**PROVIDED PASSAGE**
955 Alstede

Discovery
- Discovered by: K. Reinmuth
- Discovery site: Heidelberg
- Discovery date: 5 August 1921

Designations
- Alternative designations: 1921 JV

Orbital characteristics
- Epoch 31 July 2016 (JD 2457600.5)
- Uncertainty parameter 0
- Observation arc: 94.46 yr (34502 days)
- Aphelion: 3.3442 AU (500.29 Gm)
- Perihelion: 1.8501 AU (276.77 Gm)
- Semi-major axis: 2.5971 AU (388.52 Gm)
- Eccentricity: 0.28765
- Orbital period (sidereal): 4.19 yr (1528.7 d)
- Mean anomaly: 294.34°
- Mean motion: 0° 14^{m} 7.764^{s} / day
- Inclination: 10.690°
- Longitude of ascending node: 351.487°
- Argument of perihelion: 282.412°

Physical characteristics
- Mean radius: 8.665±0.5 km
- Synodic rotation period: 5.19 h (0.216 d)

**PROBLEMS AND TASKS**
• A. Answer these questions using the 955 Alstede profile:
(i) Who discovered the asteroid?
(ii) What is its eccentricity?
(iii) What is its synodic rotation period?
• B. Carry on the 955 Alstede profile from its last line.

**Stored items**

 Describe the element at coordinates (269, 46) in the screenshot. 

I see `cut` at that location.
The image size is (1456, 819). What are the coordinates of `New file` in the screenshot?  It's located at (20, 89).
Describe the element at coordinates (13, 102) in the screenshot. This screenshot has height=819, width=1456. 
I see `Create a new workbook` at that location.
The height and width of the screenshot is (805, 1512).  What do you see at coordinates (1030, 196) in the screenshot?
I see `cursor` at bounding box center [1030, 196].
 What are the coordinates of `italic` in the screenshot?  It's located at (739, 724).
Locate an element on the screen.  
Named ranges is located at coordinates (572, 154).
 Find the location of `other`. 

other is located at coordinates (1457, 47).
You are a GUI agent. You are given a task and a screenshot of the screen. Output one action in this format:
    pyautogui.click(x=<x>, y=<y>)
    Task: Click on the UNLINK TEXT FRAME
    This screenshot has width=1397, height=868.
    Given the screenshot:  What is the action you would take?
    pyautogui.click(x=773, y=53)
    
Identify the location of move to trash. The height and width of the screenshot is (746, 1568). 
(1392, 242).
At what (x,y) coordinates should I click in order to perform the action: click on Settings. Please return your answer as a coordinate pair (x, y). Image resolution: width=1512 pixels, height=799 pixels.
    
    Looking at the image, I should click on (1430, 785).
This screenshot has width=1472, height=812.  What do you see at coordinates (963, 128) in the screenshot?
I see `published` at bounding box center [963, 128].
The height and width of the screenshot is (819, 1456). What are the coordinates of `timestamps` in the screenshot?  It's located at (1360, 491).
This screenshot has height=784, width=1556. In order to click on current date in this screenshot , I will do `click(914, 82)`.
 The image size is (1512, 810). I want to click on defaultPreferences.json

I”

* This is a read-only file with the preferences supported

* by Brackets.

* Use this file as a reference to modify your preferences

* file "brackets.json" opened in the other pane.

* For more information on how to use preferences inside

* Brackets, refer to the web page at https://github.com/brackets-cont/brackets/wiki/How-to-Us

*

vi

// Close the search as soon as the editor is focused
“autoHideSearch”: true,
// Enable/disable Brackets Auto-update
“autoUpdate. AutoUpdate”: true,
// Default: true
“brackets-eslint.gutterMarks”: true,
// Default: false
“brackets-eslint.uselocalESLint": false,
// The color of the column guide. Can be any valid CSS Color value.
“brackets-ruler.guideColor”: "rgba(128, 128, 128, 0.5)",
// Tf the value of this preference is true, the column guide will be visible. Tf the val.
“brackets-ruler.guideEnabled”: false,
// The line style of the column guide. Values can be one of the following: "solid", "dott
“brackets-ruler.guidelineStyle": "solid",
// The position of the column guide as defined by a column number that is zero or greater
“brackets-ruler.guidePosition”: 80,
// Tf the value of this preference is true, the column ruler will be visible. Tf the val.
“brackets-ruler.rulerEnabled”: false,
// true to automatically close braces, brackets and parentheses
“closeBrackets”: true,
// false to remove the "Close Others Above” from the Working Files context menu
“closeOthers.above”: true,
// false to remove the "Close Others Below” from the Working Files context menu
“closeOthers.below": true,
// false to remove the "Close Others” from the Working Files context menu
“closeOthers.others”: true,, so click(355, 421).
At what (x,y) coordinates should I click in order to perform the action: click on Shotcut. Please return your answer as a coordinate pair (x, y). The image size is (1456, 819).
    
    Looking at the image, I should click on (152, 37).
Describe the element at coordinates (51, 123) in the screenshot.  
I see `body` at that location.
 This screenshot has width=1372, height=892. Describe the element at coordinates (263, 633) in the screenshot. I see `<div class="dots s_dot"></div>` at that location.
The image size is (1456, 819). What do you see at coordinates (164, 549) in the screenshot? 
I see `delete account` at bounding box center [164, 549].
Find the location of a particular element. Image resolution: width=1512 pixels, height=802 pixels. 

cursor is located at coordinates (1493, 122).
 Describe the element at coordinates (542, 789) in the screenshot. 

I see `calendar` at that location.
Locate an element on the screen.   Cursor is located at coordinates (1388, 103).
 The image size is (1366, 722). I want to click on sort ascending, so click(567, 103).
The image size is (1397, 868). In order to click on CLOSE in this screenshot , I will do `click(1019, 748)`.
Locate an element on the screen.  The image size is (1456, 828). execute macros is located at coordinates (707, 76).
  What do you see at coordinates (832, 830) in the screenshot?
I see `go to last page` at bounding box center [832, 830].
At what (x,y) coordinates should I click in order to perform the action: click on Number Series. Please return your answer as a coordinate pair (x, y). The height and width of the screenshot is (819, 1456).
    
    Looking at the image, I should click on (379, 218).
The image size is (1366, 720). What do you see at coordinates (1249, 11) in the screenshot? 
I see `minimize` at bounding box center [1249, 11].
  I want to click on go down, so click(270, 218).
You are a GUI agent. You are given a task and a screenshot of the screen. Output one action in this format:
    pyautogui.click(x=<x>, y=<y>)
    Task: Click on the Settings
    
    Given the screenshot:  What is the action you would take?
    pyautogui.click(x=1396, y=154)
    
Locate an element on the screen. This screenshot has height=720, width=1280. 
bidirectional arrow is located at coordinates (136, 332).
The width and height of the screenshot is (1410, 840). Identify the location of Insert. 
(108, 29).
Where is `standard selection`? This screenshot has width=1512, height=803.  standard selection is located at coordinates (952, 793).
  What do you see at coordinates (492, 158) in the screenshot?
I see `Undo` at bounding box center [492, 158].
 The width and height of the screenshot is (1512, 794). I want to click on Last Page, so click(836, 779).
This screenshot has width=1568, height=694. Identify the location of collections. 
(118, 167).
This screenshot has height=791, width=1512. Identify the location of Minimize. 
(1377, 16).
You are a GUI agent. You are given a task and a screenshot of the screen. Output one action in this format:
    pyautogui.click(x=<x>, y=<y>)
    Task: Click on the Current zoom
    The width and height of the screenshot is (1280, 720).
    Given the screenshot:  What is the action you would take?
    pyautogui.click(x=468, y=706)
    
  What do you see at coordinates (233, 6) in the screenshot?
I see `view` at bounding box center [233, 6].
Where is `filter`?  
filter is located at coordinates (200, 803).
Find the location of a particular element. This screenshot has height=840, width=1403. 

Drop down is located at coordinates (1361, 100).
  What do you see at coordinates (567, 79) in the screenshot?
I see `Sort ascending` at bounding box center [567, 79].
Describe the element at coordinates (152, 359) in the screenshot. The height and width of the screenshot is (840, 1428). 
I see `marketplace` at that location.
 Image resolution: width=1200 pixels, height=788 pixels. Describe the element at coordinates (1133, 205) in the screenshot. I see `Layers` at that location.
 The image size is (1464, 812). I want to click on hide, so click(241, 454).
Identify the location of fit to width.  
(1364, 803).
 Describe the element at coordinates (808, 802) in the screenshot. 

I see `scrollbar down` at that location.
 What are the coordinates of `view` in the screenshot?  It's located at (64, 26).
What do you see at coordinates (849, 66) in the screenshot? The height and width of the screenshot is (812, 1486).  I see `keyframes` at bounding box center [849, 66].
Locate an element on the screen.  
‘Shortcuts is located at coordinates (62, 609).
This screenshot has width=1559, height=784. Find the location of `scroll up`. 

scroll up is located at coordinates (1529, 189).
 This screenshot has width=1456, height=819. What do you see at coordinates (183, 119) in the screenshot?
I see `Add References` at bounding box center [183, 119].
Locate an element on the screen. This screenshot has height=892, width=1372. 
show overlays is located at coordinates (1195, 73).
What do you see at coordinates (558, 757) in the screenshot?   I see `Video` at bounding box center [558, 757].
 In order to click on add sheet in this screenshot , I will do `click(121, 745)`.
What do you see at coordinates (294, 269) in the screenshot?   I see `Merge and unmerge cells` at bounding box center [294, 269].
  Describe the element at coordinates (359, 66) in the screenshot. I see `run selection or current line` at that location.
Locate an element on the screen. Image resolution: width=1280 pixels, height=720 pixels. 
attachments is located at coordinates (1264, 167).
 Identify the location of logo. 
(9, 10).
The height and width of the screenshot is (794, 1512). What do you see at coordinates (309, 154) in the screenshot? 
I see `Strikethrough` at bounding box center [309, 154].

**ANSWERS TO THE EXERCISE**
• A.
(i) K. Reinmuth
(ii) 0.28765
(iii) 5.19 h (0.216 d)

• B.
- Geometric albedo: 0.2135±0.028
- Absolute magnitude (H): 10.7

= 955 Alstede =

Main-belt asteroid

955 Alstede is a minor planet orbiting the Sun.

It was discovered by Karl Wilhelm Reinmuth in 1921 and was named after his wife Lina Alstede Reinmuth, who also had 954 Li named after her.